>> Begin Excerpted data

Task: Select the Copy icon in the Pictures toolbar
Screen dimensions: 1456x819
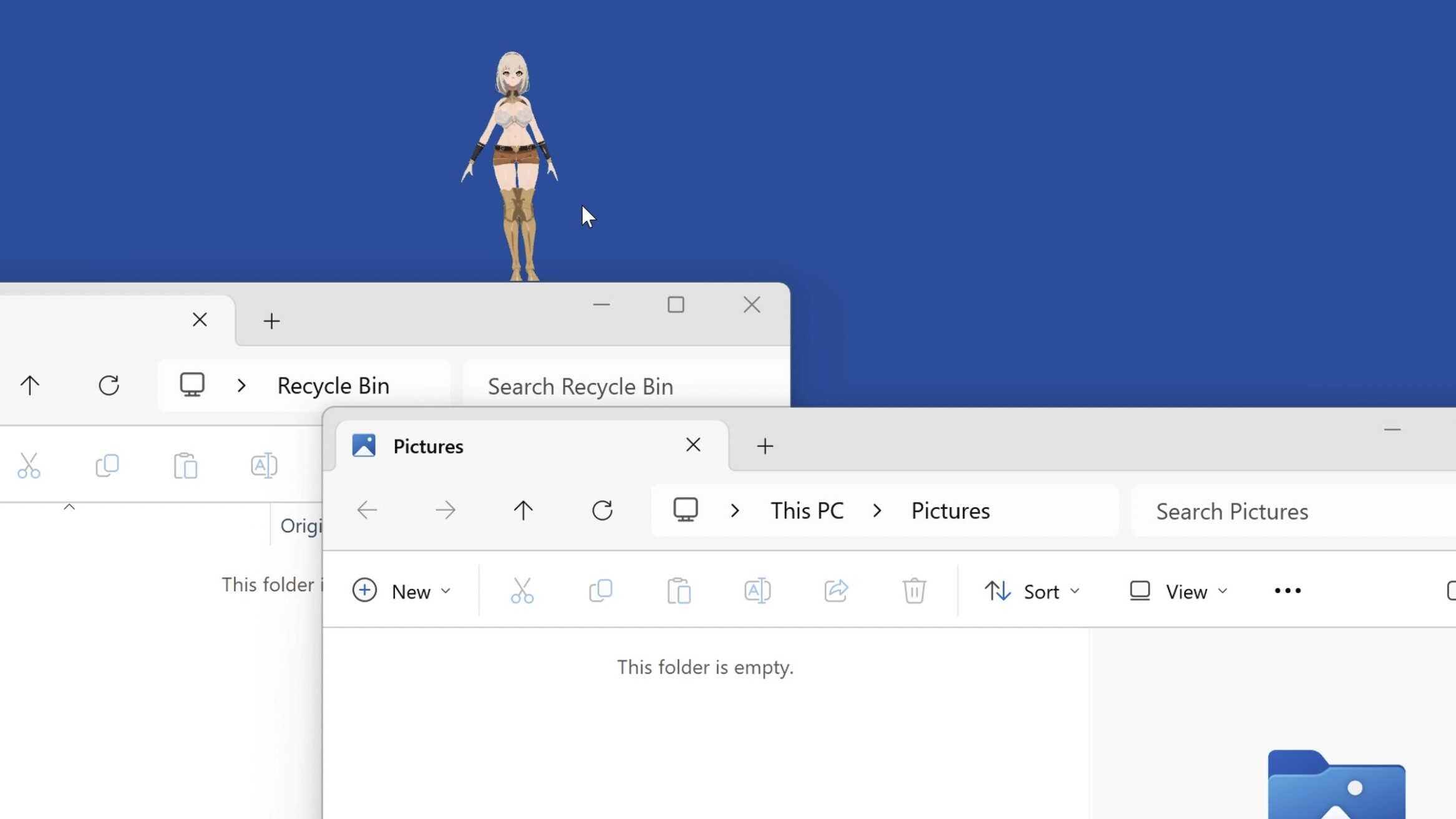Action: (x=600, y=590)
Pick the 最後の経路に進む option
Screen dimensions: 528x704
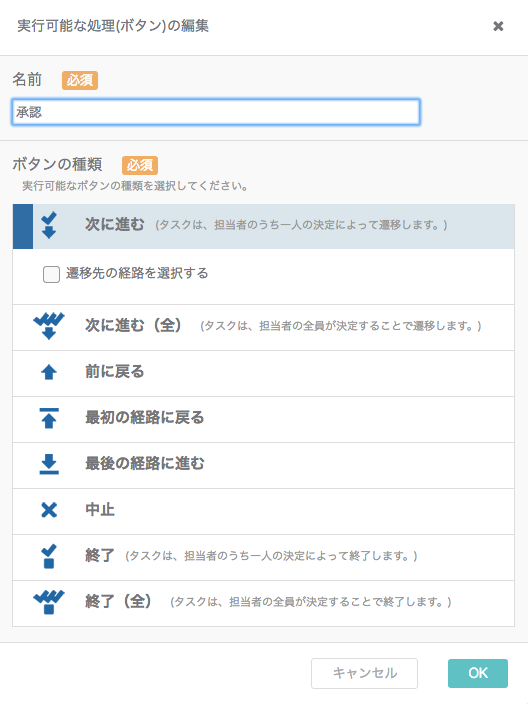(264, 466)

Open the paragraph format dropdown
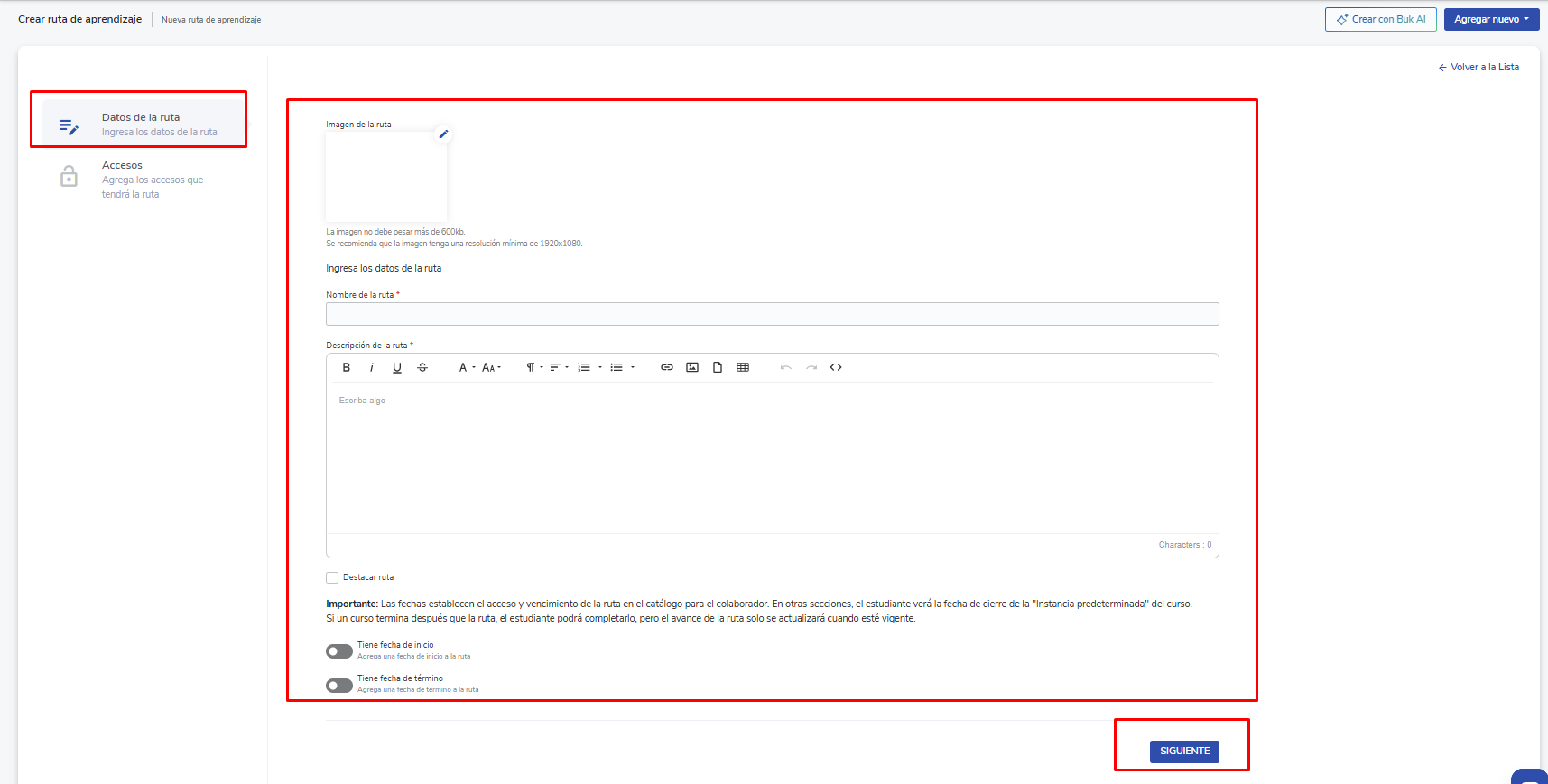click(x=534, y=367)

>> End Excerpted data
>> Begin Excerpted data

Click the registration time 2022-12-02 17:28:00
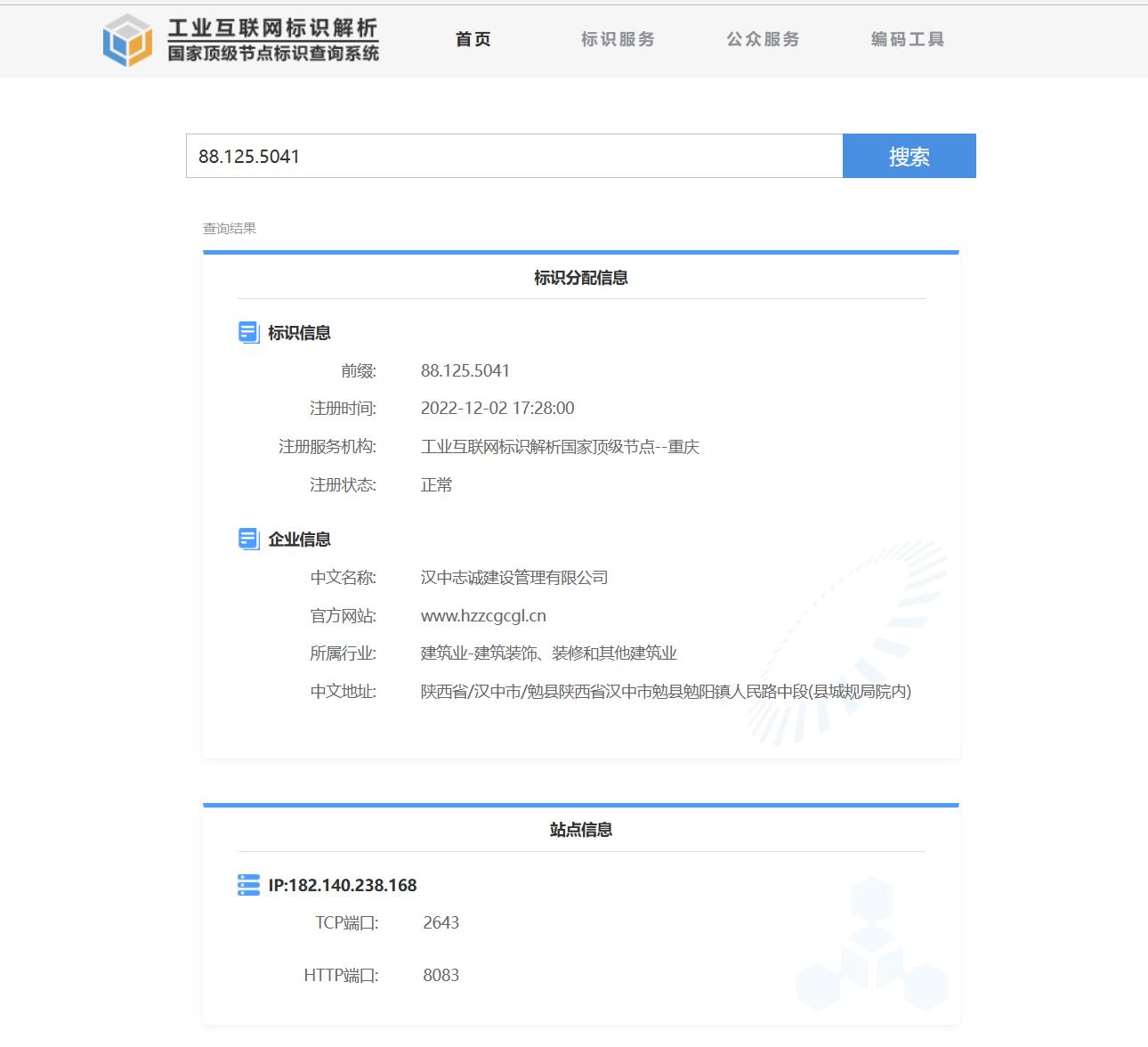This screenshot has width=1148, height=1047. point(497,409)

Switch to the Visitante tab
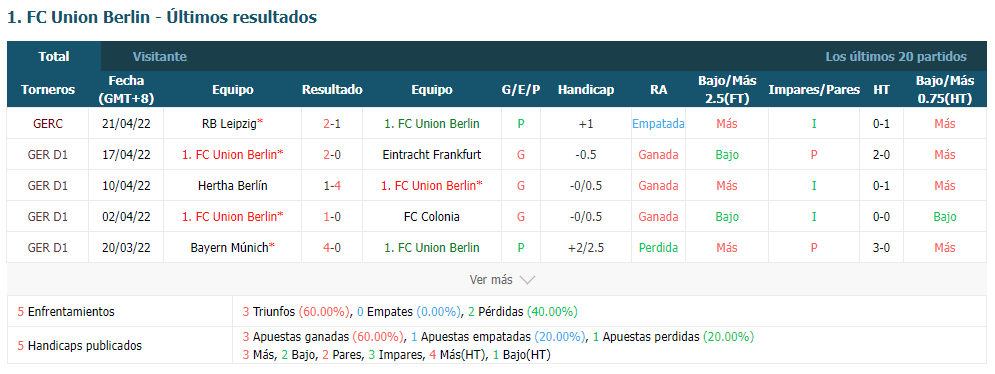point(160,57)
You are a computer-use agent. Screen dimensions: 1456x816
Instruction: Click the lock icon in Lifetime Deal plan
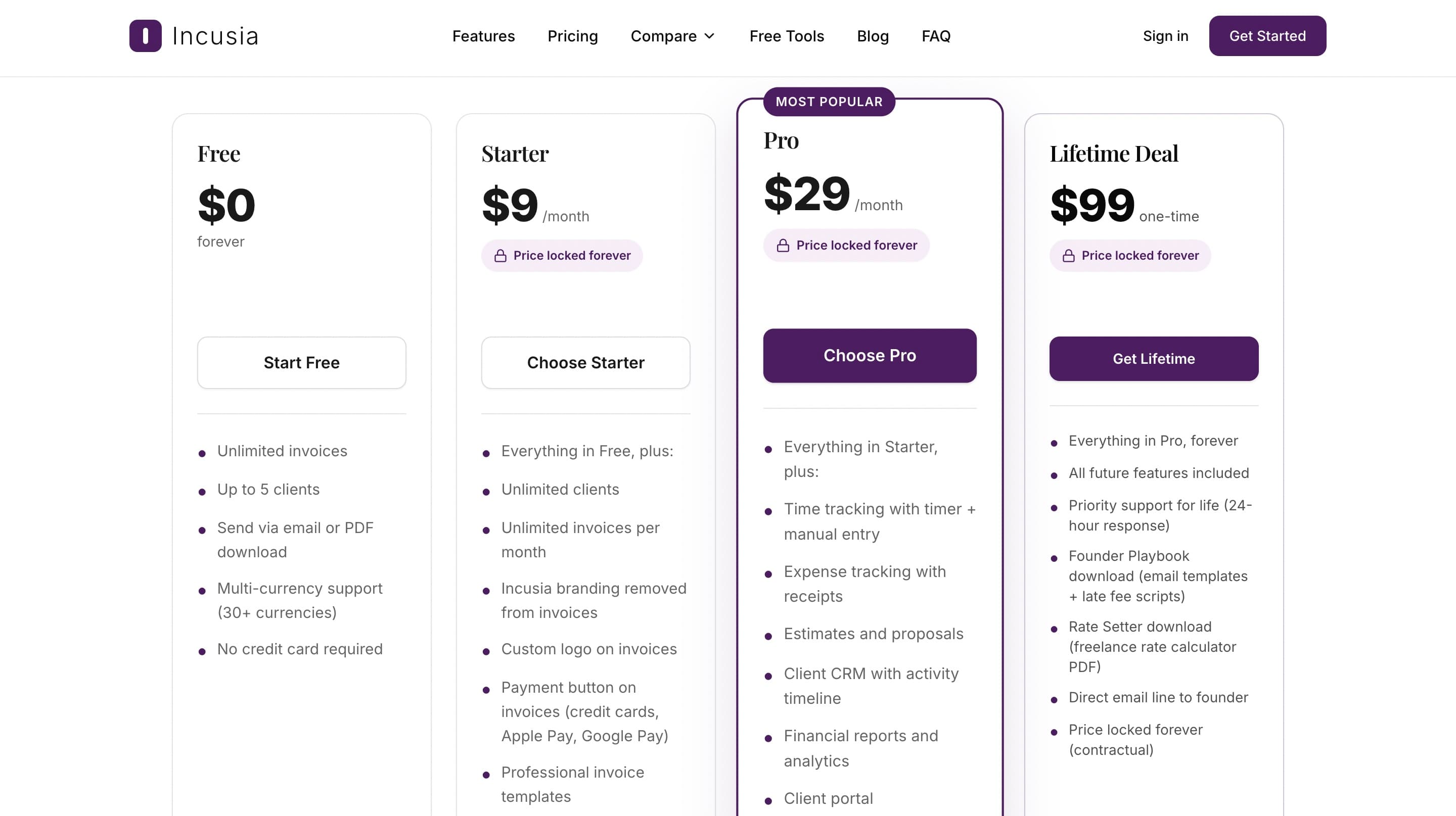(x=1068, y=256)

>> End Excerpted data
>> Begin Excerpted data

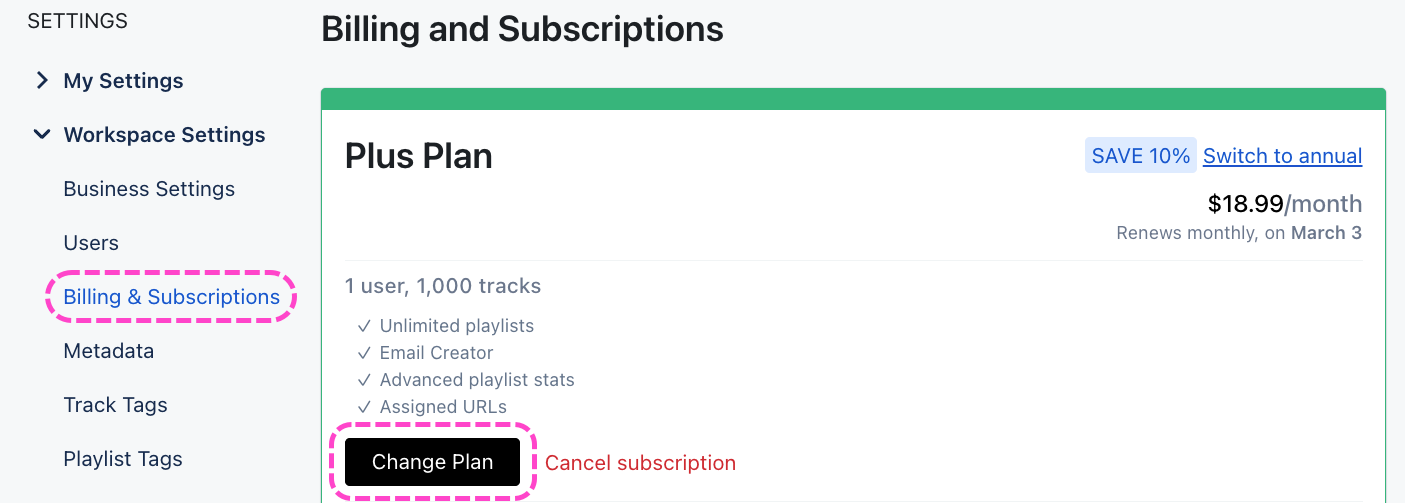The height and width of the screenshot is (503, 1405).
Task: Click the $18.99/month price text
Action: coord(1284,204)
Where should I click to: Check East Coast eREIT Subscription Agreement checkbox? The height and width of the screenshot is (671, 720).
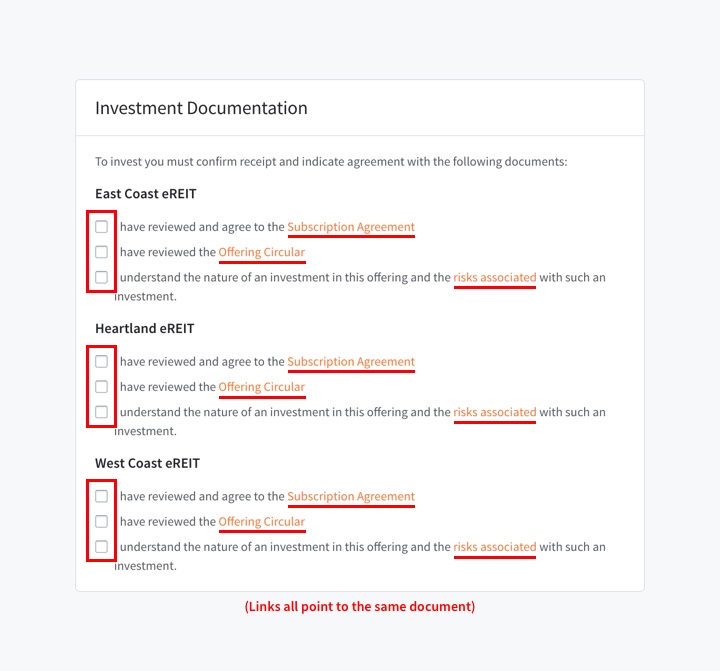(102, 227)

>> End Excerpted data

Task objective
Reproduce the rows verbatim, from the line containing "Click the registration" to the line containing "(x=1068, y=256)", with both of those lines included. Omit the pictures from your answer.

Answer for this exercise
Click the registration time 2022-12-02 17:28:00
This screenshot has width=1148, height=1047. point(497,409)

Switch to the Visitante tab
point(160,57)
You are a computer-use agent. Screen dimensions: 1456x816
Instruction: Click the lock icon in Lifetime Deal plan
(x=1068, y=256)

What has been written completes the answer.